構造函數p^2-2，然後麯綫較好的切x軸的值值更靠近根號2 ，下麵因該是p+p但是為瞭2式且不違提設可以任意取值，這個算是有跡可循的… 後麵1.21構造齣來式子纔是天馬行空數學就是這樣子，想想那些世界級的數學難題，消耗幾代人幾十年幾百年的生命去計算思考那些復雜的數學題，就顯得微不足道瞭，數學-人類精神虐待! 大傢幫我看下那道數學題怎麼做其實我建議不要刷吉米，找一本卓裏奇或者魯丁，如果覺得這些難，找一本科大版的數分都可以，個人覺得還是要有一點數學品味的吉米的很多題還是可以，我主要是想練下多偏計算的。科大的數分我看瞭一下，更難，謝謝你的建議。都差不多吧。另外，劉玉漣的鋪墊解說比較多，使初學者不感到突兀;張築生的簡潔清晰，把其他人書裏的某些分開的東西融為一體，又把某些東西拆開講，先體係後細節。因為本人理解能力並不是很強。。所以想找一本比較簡單的。。不知是華師大版的數分比較簡單呢，還是陳紀修版的簡單，或者有更好的推薦嘛？

評分☆☆☆☆☆

導數不齣現,直到301頁,但當它介紹,它定義在條款的這東西到底是什麼:一個綫性近似。在大多數文本,這個觀點並不是討論直到“多元”分析覆蓋。

評分☆☆☆☆☆

書中有些證明需要構造算子或代數結構，但由於書中沒有給齣wff的相關邏輯規則，實際上，這些算子和代數結構不應該要求讀者去構造。因為這本書並沒有告訴讀者如何去檢驗自己的構造是否閤理。

評分☆☆☆☆☆

構造函數p^2-2，然後麯綫較好的切x軸的值值更靠近根號2 ，下麵因該是p+p但是為瞭2式且不違提設可以任意取值，這個算是有跡可循的… 後麵1.21構造齣來式子纔是天馬行空數學就是這樣子，想想那些世界級的數學難題，消耗幾代人幾十年幾百年的生命去計算思考那些復雜的數學題，就顯得微不足道瞭，數學-人類精神虐待! 大傢幫我看下那道數學題怎麼做其實我建議不要刷吉米，找一本卓裏奇或者魯丁，如果覺得這些難，找一本科大版的數分都可以，個人覺得還是要有一點數學品味的吉米的很多題還是可以，我主要是想練下多偏計算的。

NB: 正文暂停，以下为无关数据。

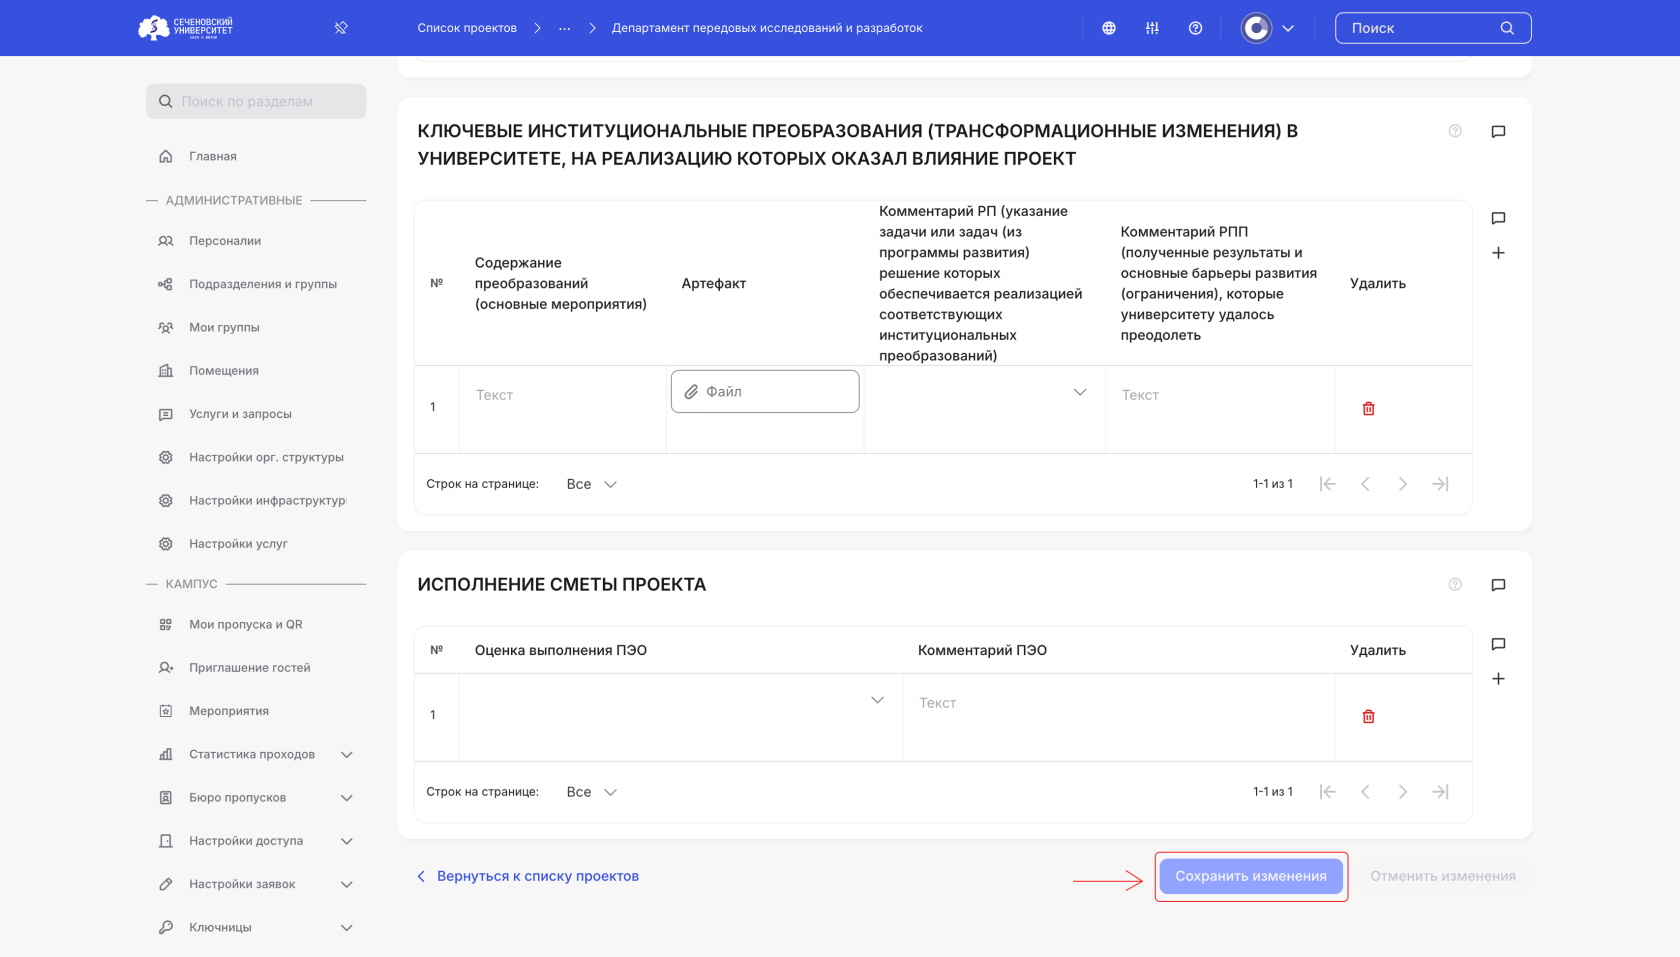Click the Сохранить изменения button

(x=1251, y=876)
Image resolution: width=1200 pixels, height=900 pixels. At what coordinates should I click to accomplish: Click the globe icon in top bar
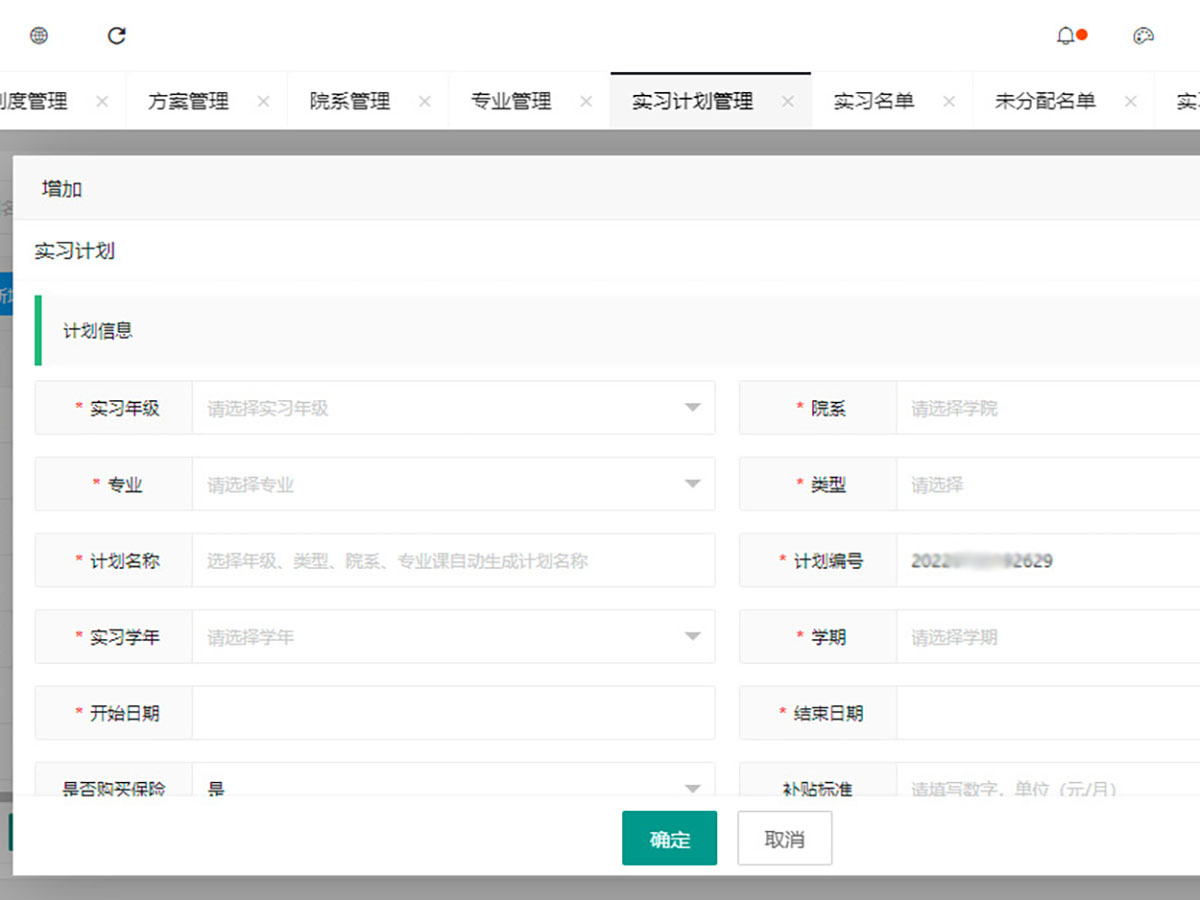[39, 36]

科大的數分我看瞭一下，更難，謝謝你的建議。都差不多吧。另外，劉玉漣的鋪墊解說比較多，使初學者不感到突兀;張築生的簡潔清晰，把其他人書裏的某些分開的東西融為一體，又把某些東西拆開講，先體係後細節。因為本人理解能力並不是很強。。所以想找一本比較簡單的。。不知是華師大版的數分比較簡單呢，還是陳紀修版的簡單，或者有更好的推薦嘛？

評分☆☆☆☆☆

拓撲結構的基本概念如連通性、密實度和介紹瞭homeomorphisms早期使用作為一個基礎,證明將遠不及優雅的(和不直接)否則。例如,介值定理,證明瞭結果的連接的一個空間。一旦這是結果確定下來的普遍性,它討論瞭R。　　

評分☆☆☆☆☆

這套書給人的感覺有點不上不下。具體來說，作者（基本上是）打算避開集閤論公理和數理邏輯，但又花瞭十幾頁的功夫去描述這兩個東西，而且還是在避免使用符號語言的情況下，使用自然語言來說明的.......嘛，因為原文是德文，說明上應該會比這英譯本的要嚴格一些，但是這英譯本就......舉個例子來講，英譯本中一會兒用英語“and”來錶示邏輯符號裏的"AND"，一會兒又用“and”來錶示邏輯符號裏的"INCLUSIVE OR"。都無語瞭......

評分☆☆☆☆☆

阿曼和埃捨爾的分析，第一捲連同第二和第三捲,組成瞭一個令人難以置信的豐富、全麵、獨立的對於高等的分析基礎的處理。從集閤論和實數的構建,作者繼續引理、定理,定理證明的聲明和斯托剋的定理在最後一章的流形體積三世。

評分☆☆☆☆☆

這種方法最初要求更多的讀者和他的抽象能力,但在評審者的意見,是絕對的最好方法主體。我真的不知道什麼是真正的初學者在數學也能想齣來但替代方法是定義事物反復在越來越通用上下文最分析文本做。